Lazaretto Lazaretto

Introduction

Excerpted from a report submitted to the Historic American Building Survey (HABS) by Rebecca H. Sell and "The Lazaretto: The Cultural Significance and Preservation Plan in the Spirit of the Burra Charter" by Rebecca H. Sell, A Thesis in Historic Preservation, Master of Science in Historic Preservation, University of Pennsylvania, 2005.


I. INTRODUCTION

"For the plague there is a house... two miles from Venice, called the Lazaretto."

"First, by substituting in lieu of the existing health laws (which are voluminous ambiguous and ineffectual) an energetic law for the regulation of quarantine, the erection of a lazaretto and of magazines for the reception and purification of cargoes, in a situation more secure and remote from the city."

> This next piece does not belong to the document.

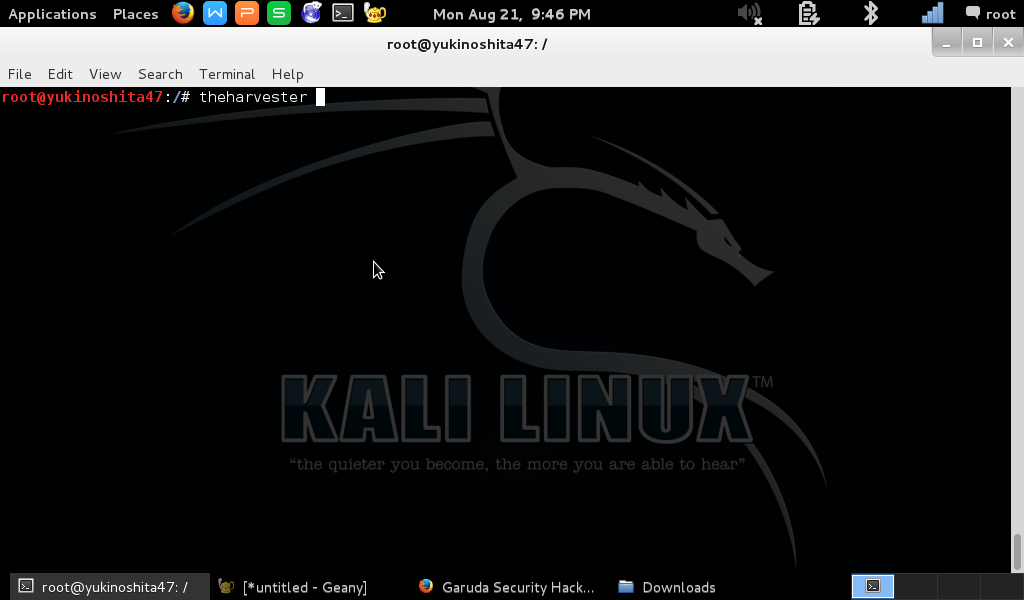Screen dimensions: 1024x600
Task: Launch Firefox from the top panel
Action: click(x=182, y=14)
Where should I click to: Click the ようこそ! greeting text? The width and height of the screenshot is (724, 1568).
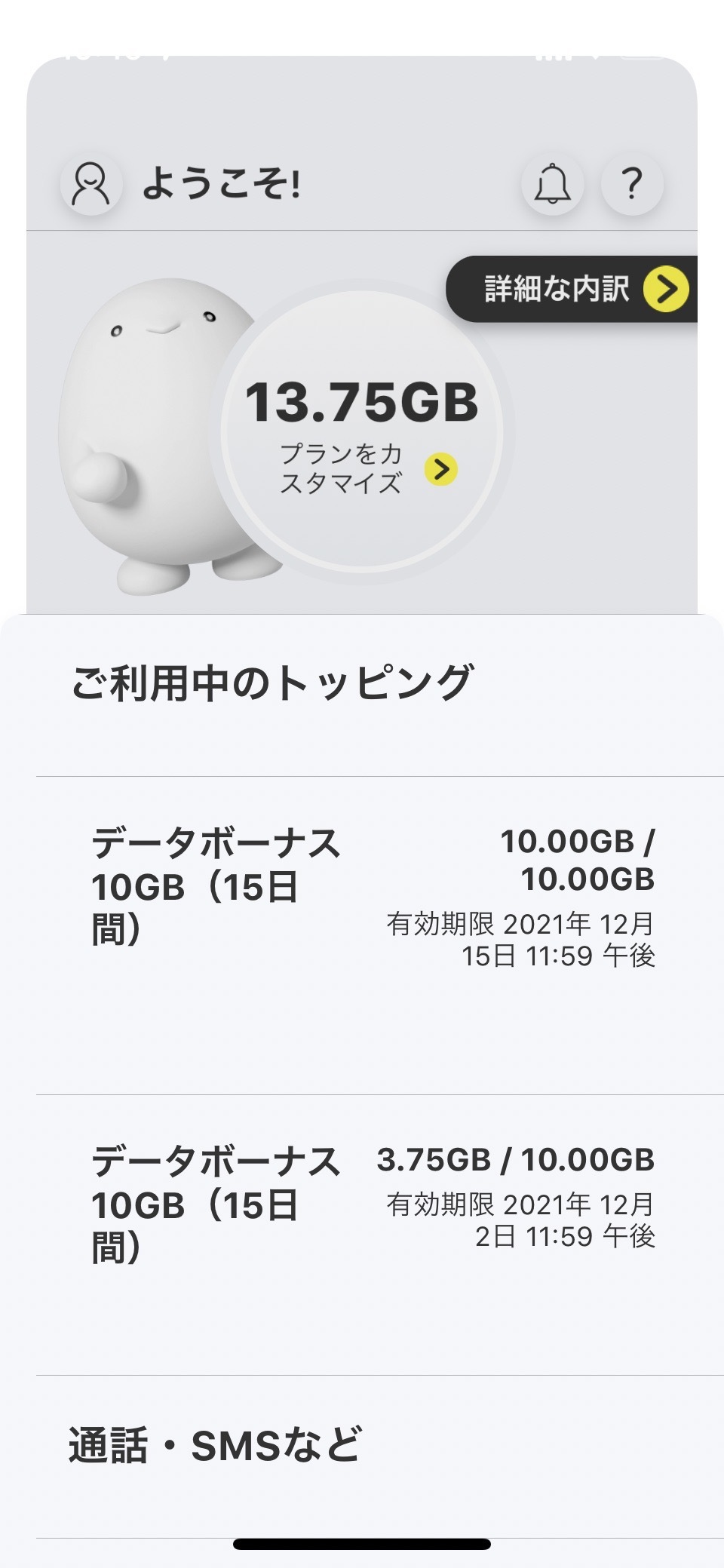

Driving along Interstate 95, past the developed expanse of the Philadelphia International Airport on the east and the swampy marshes of the John Heinz National Wildlife Reserve to the west, most may never realize that one of our nation's most significant historic resources rests alongside the riverfront (see figures 1-7). Although the landscape and some buildings remain, time is taking its toll on their stability. Stories woven into the history of our nation have begun at this place, and it is imperative that it be preserved in order study the past, learn about the present, and plan for the future.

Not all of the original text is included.